_PROBLEM DETAILS:_
From the data below, return the exact lines starting at the line containing "Where should I click to: Expand" and ending at the line containing "Task: Open the BitTorrent", both included, and nothing else.

^^^^^^^^

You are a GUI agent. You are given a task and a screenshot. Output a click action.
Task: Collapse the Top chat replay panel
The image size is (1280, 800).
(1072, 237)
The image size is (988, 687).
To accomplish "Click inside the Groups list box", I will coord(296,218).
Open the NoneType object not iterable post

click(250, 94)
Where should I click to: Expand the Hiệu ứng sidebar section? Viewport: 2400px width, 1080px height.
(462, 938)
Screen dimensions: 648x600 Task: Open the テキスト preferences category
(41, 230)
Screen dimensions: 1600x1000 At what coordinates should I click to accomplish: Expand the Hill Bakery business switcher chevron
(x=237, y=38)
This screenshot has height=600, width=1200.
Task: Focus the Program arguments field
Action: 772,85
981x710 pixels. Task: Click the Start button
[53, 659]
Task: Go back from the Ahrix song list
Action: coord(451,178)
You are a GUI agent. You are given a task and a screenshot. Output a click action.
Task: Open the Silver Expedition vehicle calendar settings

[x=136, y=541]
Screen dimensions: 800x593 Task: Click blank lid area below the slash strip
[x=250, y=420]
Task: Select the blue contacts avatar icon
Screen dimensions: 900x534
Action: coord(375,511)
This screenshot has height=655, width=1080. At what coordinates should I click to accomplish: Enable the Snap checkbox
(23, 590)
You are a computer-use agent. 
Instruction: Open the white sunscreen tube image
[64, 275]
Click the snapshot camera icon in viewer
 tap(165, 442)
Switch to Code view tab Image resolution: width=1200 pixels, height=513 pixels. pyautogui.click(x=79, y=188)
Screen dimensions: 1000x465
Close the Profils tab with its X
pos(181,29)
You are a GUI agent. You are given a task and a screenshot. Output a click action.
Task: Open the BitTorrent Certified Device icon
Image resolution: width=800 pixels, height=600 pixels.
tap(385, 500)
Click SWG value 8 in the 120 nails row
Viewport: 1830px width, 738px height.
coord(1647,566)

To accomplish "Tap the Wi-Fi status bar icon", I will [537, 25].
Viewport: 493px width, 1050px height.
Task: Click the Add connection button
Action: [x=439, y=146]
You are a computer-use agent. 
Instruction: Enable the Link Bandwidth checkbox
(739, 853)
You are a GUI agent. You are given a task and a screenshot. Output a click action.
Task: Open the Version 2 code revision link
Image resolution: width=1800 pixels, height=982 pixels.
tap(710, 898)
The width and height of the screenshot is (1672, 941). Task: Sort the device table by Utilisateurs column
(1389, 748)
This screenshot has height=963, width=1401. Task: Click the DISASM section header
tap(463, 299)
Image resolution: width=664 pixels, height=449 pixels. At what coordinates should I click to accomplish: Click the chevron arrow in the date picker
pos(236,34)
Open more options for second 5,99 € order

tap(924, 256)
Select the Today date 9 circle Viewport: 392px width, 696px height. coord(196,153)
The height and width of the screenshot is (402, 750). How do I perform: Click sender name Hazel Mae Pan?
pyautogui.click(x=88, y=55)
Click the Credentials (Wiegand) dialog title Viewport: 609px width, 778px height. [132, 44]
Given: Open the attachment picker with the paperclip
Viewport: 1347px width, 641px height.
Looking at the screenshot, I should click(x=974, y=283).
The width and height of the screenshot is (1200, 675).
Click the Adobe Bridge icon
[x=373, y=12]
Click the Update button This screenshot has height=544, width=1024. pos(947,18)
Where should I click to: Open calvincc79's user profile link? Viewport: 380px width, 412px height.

^^^^^^^^

_RESPONSE BELOW:_
Where should I click to: Expand the Hiệu ứng sidebar section? Viewport: 2400px width, 1080px height.
(462, 938)
Screen dimensions: 648x600 Task: Open the テキスト preferences category
(41, 230)
Screen dimensions: 1600x1000 At what coordinates should I click to accomplish: Expand the Hill Bakery business switcher chevron
(x=237, y=38)
This screenshot has height=600, width=1200.
Task: Focus the Program arguments field
Action: 772,85
981x710 pixels. Task: Click the Start button
[53, 659]
Task: Go back from the Ahrix song list
Action: coord(451,178)
You are a GUI agent. You are given a task and a screenshot. Output a click action.
Task: Open the Silver Expedition vehicle calendar settings

[x=136, y=541]
Screen dimensions: 800x593 Task: Click blank lid area below the slash strip
[x=250, y=420]
Task: Select the blue contacts avatar icon
Screen dimensions: 900x534
Action: coord(375,511)
This screenshot has height=655, width=1080. At what coordinates should I click to accomplish: Enable the Snap checkbox
(23, 590)
You are a computer-use agent. 
Instruction: Open the white sunscreen tube image
[64, 275]
Click the snapshot camera icon in viewer
 tap(165, 442)
Switch to Code view tab Image resolution: width=1200 pixels, height=513 pixels. pyautogui.click(x=79, y=188)
Screen dimensions: 1000x465
Close the Profils tab with its X
pos(181,29)
You are a GUI agent. You are given a task and a screenshot. Output a click action.
Task: Open the BitTorrent Certified Device icon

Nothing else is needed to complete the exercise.